Ilmu di dalam al-Qur’ān terakhir ini terbebas dari terali besi yang disepuh dengan kebodohan dan ketertipuan seputar dirinya selama dua abad yang lalu. Ia terbebas dari terali itu dan berhubungan dengan cahaya melalui percobaan dan pengalamannya setelah manusia sadar dari mabuk ketertipuan dan terlepas dari tawanan gereja yang lalim di Eropa. (31) Ilmu memperkenalkan batas-batasnya. Juga telah berpengalaman bahwa perangkat-perangkatnya yang terbatas membawanya kepada sesuatu yang tidak terbatas di alam ini dan di dalam hakikatnya yang tersembunyi. Dan, kembalilah “Ilmu Mengengajak kepada Keimanan” (42) dengan sikap tawadhu yang sejak awal memberi kelapangan, yah nikmat kelapangan! Maka, tidaklah manusia memenjarakan jiwanya di belakang terali kebendaan yang penuh kekeliruan ini melainkan dia pasti mengalami kesempitan.
Kita melihat ilmuwan semacam Alexis Karel, seorang dokter spesialis di dalam penelitiannya mengenai masalah sel dan pemindahan darah, sibuk dengan teori dan praktik kedokteran, serta mengajar di sekolah-sekolah kedokteran. Ia adalah pe- raih hadiah Nobel pada tahun 1912, dan direktur Lembaga Kajian Kemanusiaan di Prancis di tengah-tengah berkecamuknya perang dunia kedua. Dia berpendapat “bahwa alam yang luas membentang ini penuh dengan pikiran-pikiran aktif yang bukan pikiran kita, dan akal manusia berjalan di antara jalan-jalan padang pasir yang ada di sekitarnya apabila semua yang dibuat pegangan menunjukkannya. Sedangkan, shalat termasuk sarana perhubungan dengan akal yang ada di sekeliling kita, dan dengan akal abadi yang berkuasa mengatur alam semesta, mengenai sesuatu yang tampak oleh kita dan sesuatu yang tersembunyi dari kita dalam lipatan kegaiban.” (53)
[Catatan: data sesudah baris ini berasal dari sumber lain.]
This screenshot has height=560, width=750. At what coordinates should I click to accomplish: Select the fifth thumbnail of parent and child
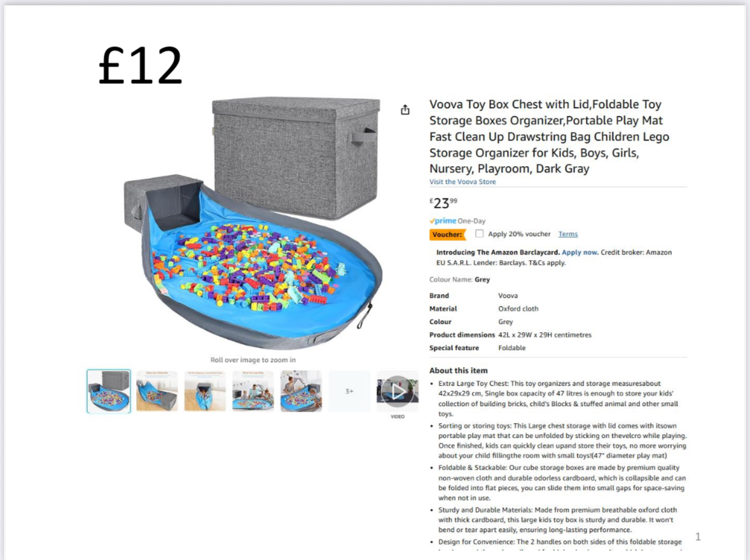tap(301, 391)
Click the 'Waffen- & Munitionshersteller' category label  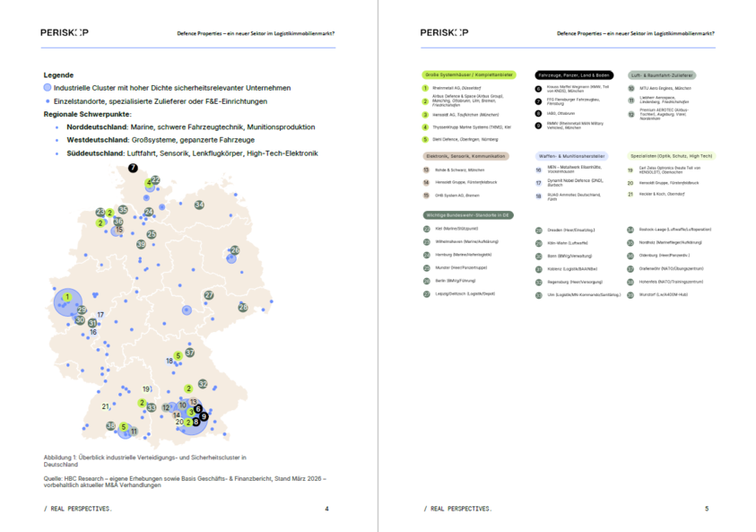[571, 155]
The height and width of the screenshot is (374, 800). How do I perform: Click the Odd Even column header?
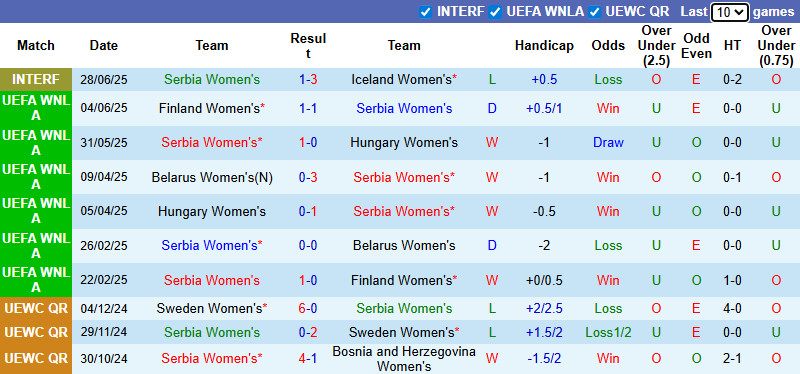coord(696,45)
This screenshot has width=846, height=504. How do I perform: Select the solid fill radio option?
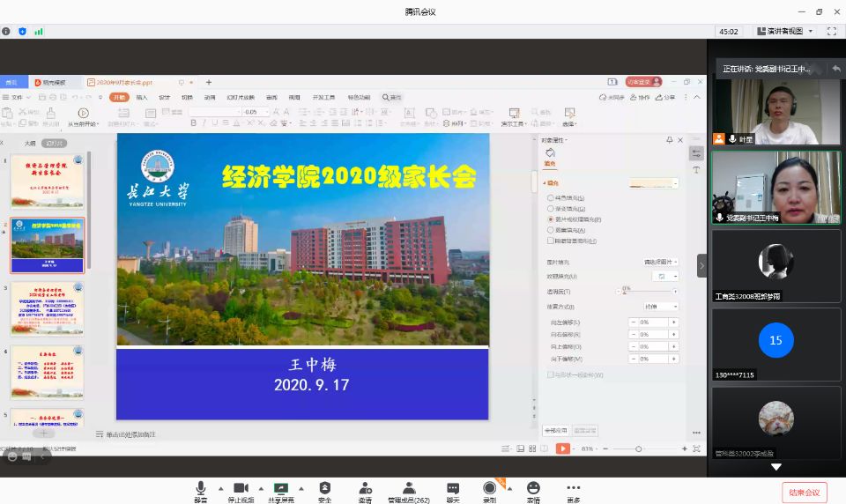tap(551, 198)
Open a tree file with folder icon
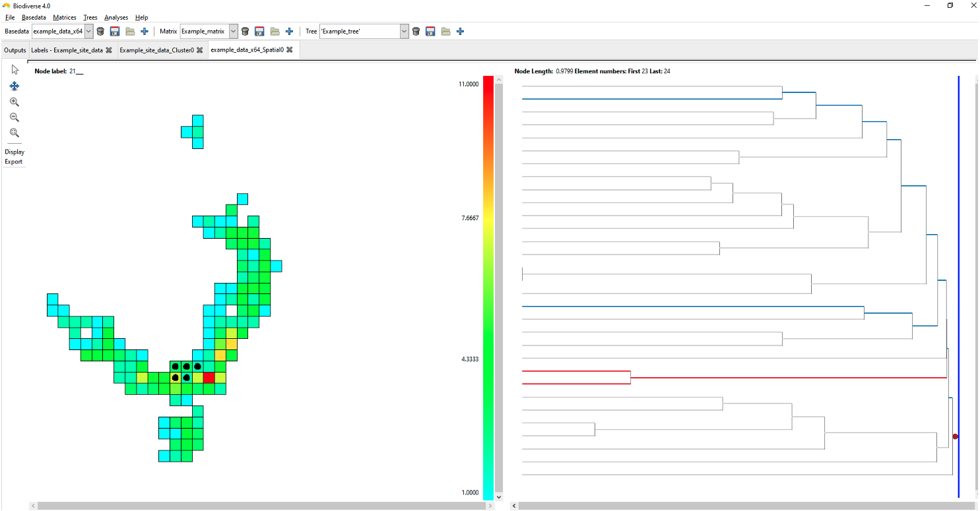Viewport: 980px width, 511px height. click(446, 31)
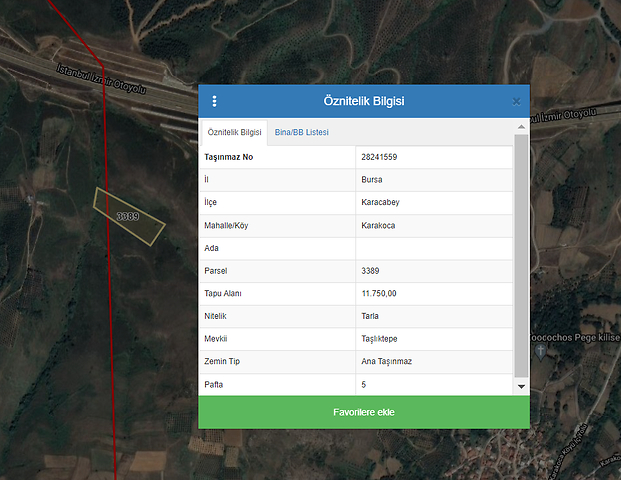
Task: Click the scrollbar down arrow
Action: click(x=521, y=386)
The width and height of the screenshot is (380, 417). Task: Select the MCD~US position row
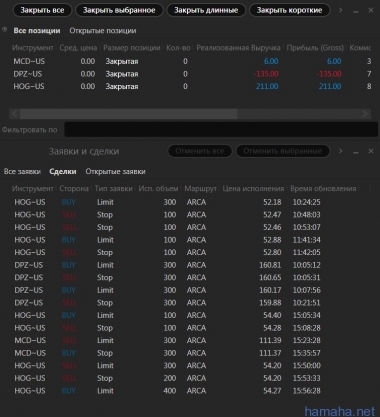pyautogui.click(x=192, y=61)
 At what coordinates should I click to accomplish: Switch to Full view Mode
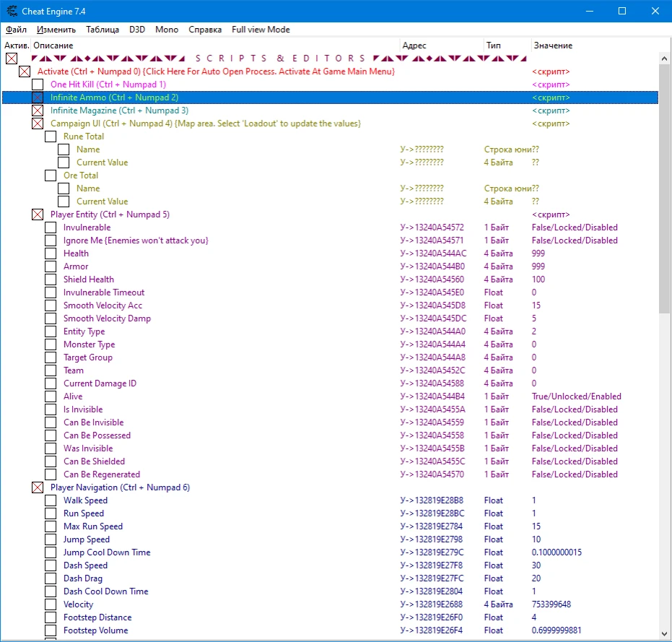261,30
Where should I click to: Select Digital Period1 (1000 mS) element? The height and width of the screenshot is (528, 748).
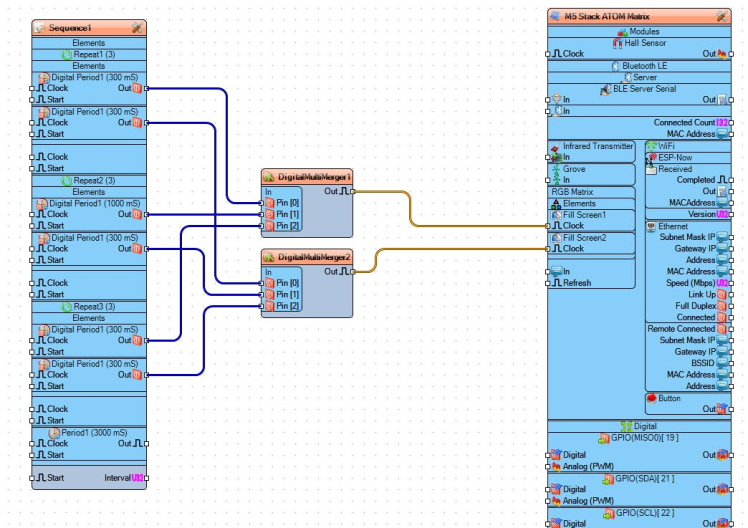[88, 203]
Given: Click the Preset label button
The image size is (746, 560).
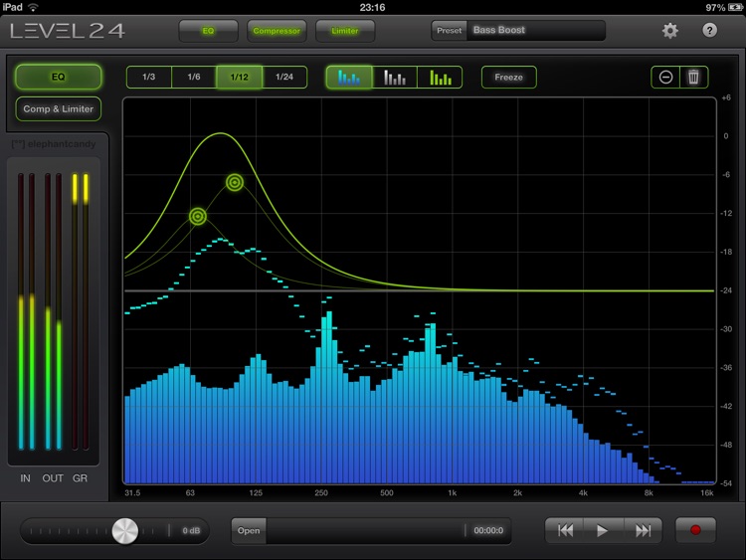Looking at the screenshot, I should coord(450,31).
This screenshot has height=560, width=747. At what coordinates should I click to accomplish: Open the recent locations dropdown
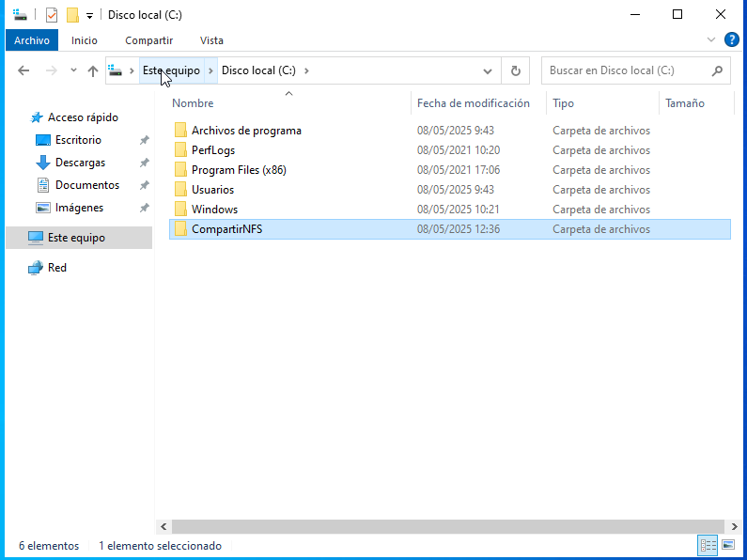(72, 70)
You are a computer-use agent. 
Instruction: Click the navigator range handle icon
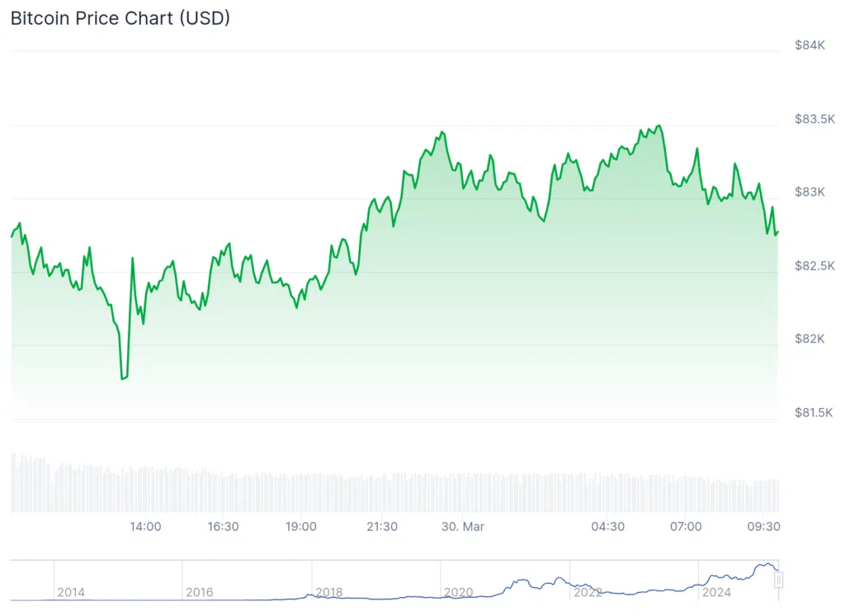click(778, 581)
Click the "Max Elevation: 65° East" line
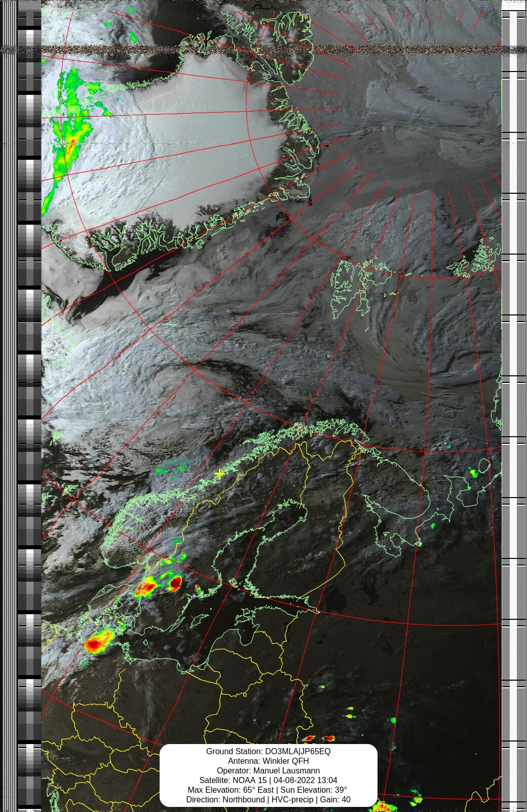This screenshot has height=812, width=527. tap(268, 790)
Ia berkata, “Merasakan kesucian akal yang lain, yang merupakan aktivitas ruhani yang kuat, memiliki nuansa khusus dalam kehidupan. Karena, dialah yang menjadikan kita selalu berhubungan dengan cakrawala kegaiban yang besar dari alam ruh.” (64)
Kita lihat dokter lain seperti Des Neway yang sibuk membahas anatomi dan ilmu alam, dan bekerjasama dengan Prof. Cory dan kawan-kawannya. Ia diminta oleh Lembaga Pendidikan Rockfeller untuk melanjutkan penelitian bersama anggota- anggotanya dalam bidang-bidang spesialis dan pengobatan luka-luka. Dia berkata,
“Banyak cendekiawan dan orang-orang yang memiliki niat baik yang memikirkan bahwa mereka tidak dapat beriman kepada Allah karena mereka tidak dapat mengetahuinya, padahal orang terpercaya yang hatinya memendam keinginan ilmiah tidak harus menggambarkan wujud Allah melainkan seperti keharusan seorang ahli ilmu pengetahuan alam menggambarkan listrik. Karena, penggambaran mereka terhadap kedua hal ini adalah sesuatu yang tidak akan terpenuhi dan tidak mungkin tepat. Dan, listrik itu sendiri tidak dapat dibayangkan dalam wujud kebendaan, namun ia sangat dipercaya adanya karena bekas-bekasnya di dalam memotong kayu.” (‘Aqā’id-ul-Mufakkirīn fi-l-Qarn-il-‘Isyrīn)
Kita lihat seorang ahli ilmu alam seperti Sir Artur Thomson, pengarang dari Skotlandia yang terkenal, berkata, “Kita berada pada zaman di mana bumi yang keras terasa tipis, dan ether kehilangan wujud materialnya. Maka, ia merupakan masa tersingkat kelayakannya untuk berlebih-lebihan di dalam melakukan pentakwilan yang bersifat material.”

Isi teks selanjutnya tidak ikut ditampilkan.